Una delegación del gobierno sin poder de decisión recibió ayer en la Dirección de Trabajo (Dinatra) a los funcionarios de la Banca Oficial en la primera reunión para negociar el convenio colectivo que caducó el domingo pasado.
Si bien se firmó un acta en la que constan las posiciones iniciales de las partes, no surgieron definiciones sobre la solicitud de AEBU de prorrogar por 180 días el convenio colectivo. Los funcionarios que asumieron el diálogo fueron el director general de secretaría del Ministerio de Economía, Pedro Apesteguía, y el negociador jefe del Ministerio de Trabajo, Fernando Delgado. Según voceros del sindicato, los funcionarios señalaron que consultarían a sus respectivas jerarquías sobre el planteo gremial.
Según fuentes políticas y sindicales se trata de un rápido movimiento de ambos ministerios en medio de una discusión interna en el gobierno sobre si otorgar o no la prórroga.
El ministro Eduardo Brenta señaló días atrás que el Poder Ejecutivo había resuelto no aceptar el planteo de AEBU.

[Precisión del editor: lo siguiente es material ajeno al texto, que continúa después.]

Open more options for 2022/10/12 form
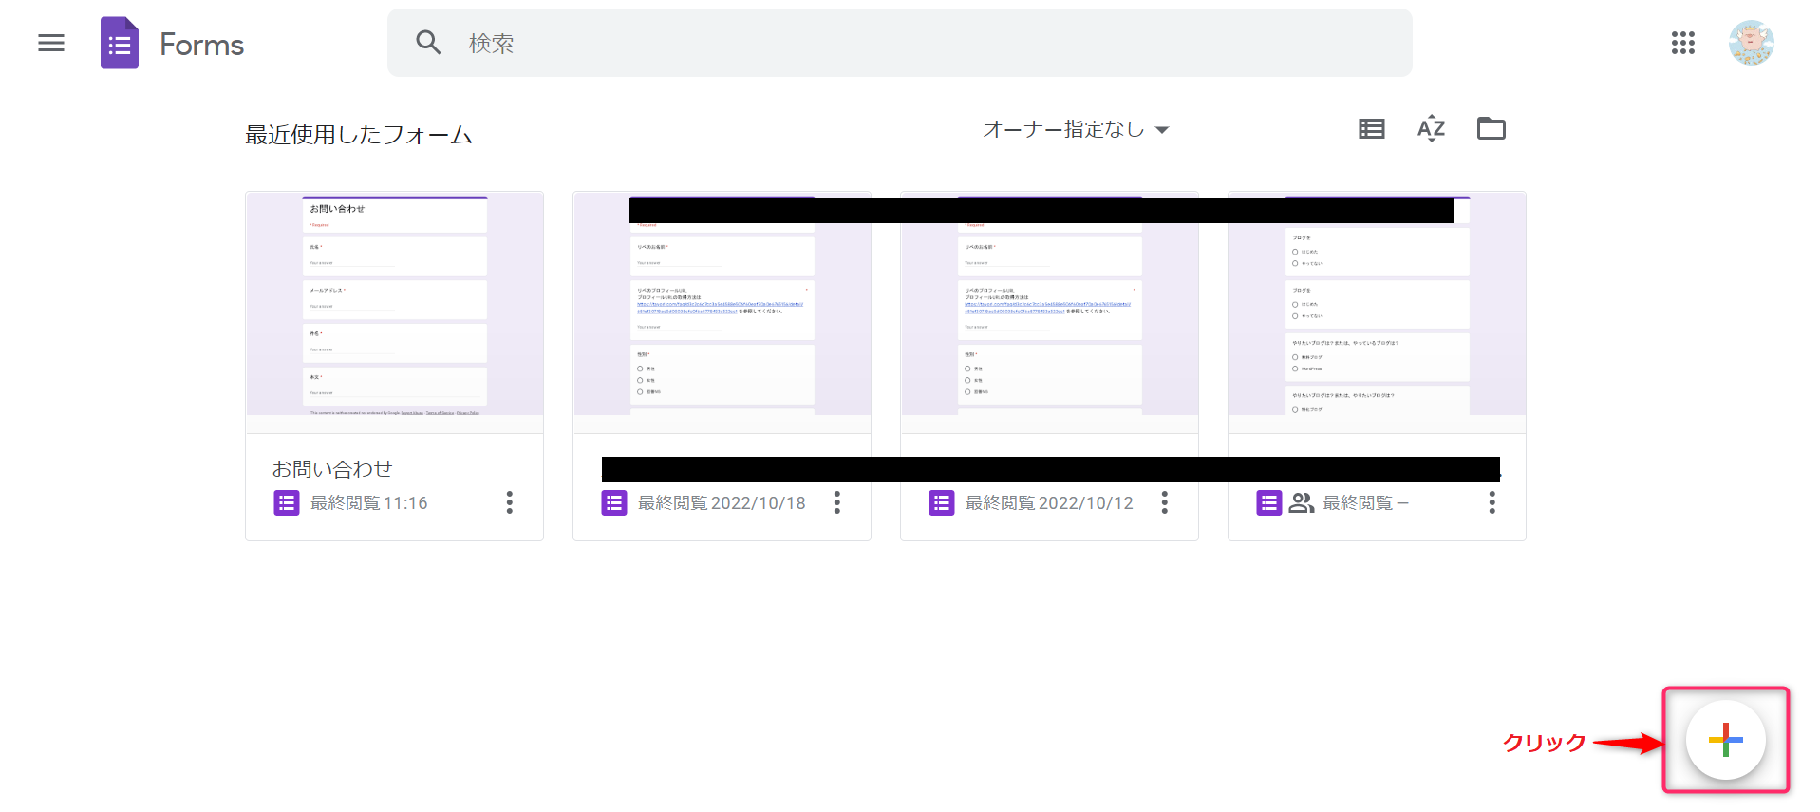 coord(1165,502)
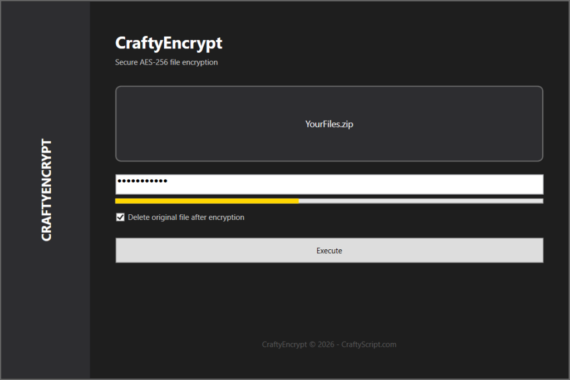Click empty sidebar area below vertical label
This screenshot has height=380, width=570.
click(45, 312)
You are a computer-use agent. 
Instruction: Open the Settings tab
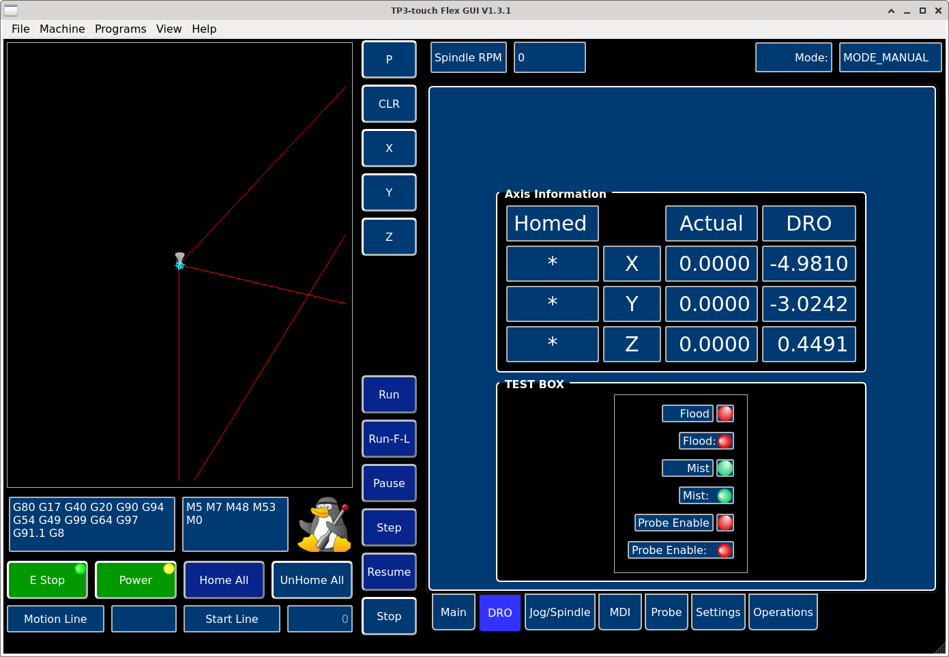pos(718,612)
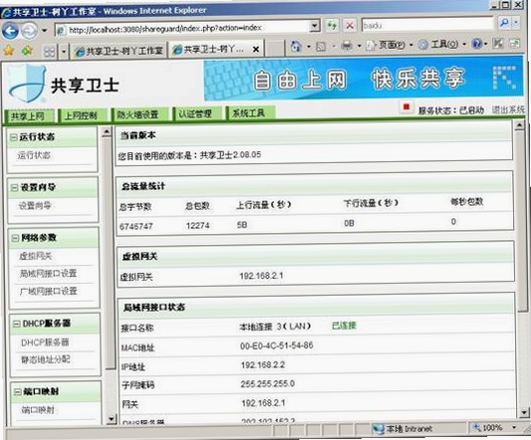Image resolution: width=531 pixels, height=440 pixels.
Task: Click the red service stop icon
Action: click(x=406, y=107)
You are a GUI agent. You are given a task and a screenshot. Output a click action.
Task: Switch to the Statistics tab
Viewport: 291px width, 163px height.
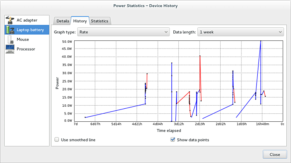(x=99, y=21)
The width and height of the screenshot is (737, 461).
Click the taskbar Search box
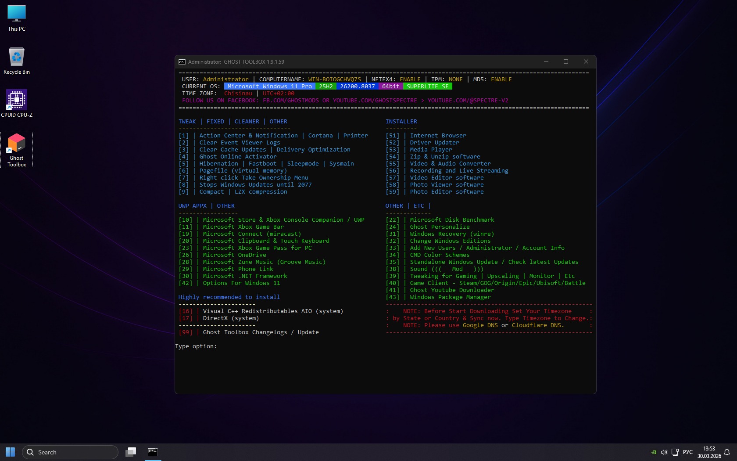(x=70, y=452)
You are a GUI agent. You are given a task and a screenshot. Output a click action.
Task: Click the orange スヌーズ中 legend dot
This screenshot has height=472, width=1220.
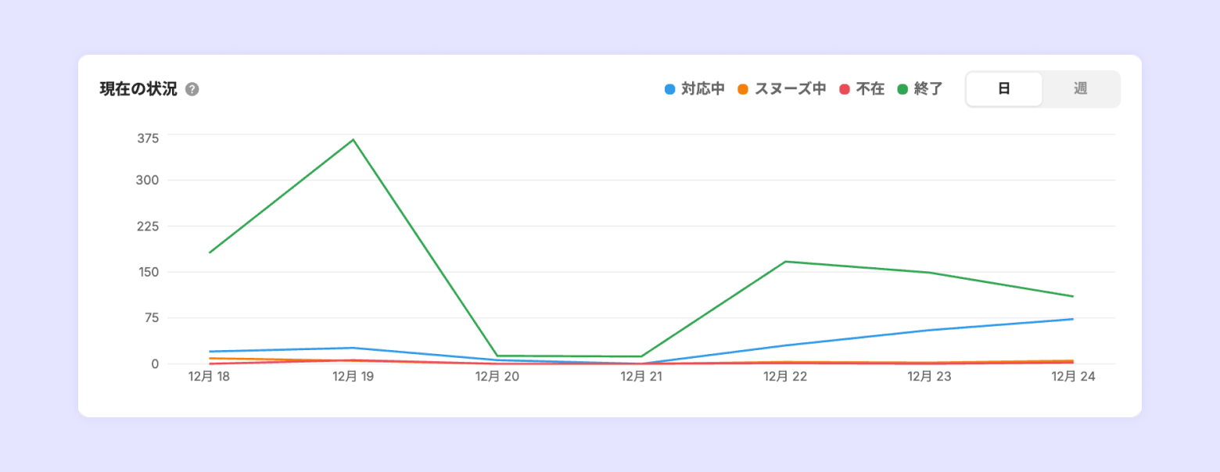(743, 89)
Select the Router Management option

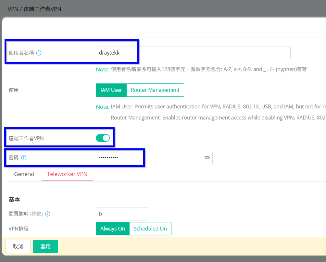coord(155,90)
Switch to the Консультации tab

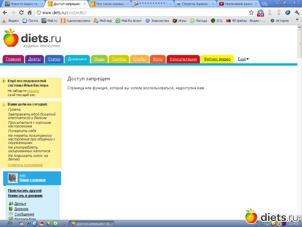[183, 59]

Desde el martes se maneja que senadores del MPP manifestaron a los sindicalistas de Banca Oficial en conversaciones reservadas su buena disposición a aceptar la prórroga en la medida que no se generaran nuevas movilizaciones.
Los representantes de la Oficina de Planeamiento y Presupuesto (OPP) y la Oficina de Servicio Civil (ONSC) señalaron su voluntad de iniciar las conversaciones lo antes posible.
El sindicato planteó que para "crear el ámbito de negociación adecuado" se requiere una prórroga del convenio por 180 días y la instalación de una mesa de conversación sobre "los temas pendientes de la plataforma" del conflicto, señaló el dirigente Darío Mendiondo.
Según varios sindicalistas la dimensión de la prórroga solicitada se vincula directamente con las elecciones de Banca Oficial en abril próximo.
"No podemos estar negociando un convenio en medio de una campaña electoral", aseveró uno de los dirigentes consultados. No se acordó una fecha para volver a reunirse.
Varios dirigentes del sector señalaron que una negativa a la prórroga implicaría una escalada de medidas en plena temporada estival que afectaría los servicios financieros en los balnearios. Esa posición cuenta con el rechazo de la lista oficialista 98 en Banca Oficial y de la mayoría de los dirigentes del Consejo Central de AEBU.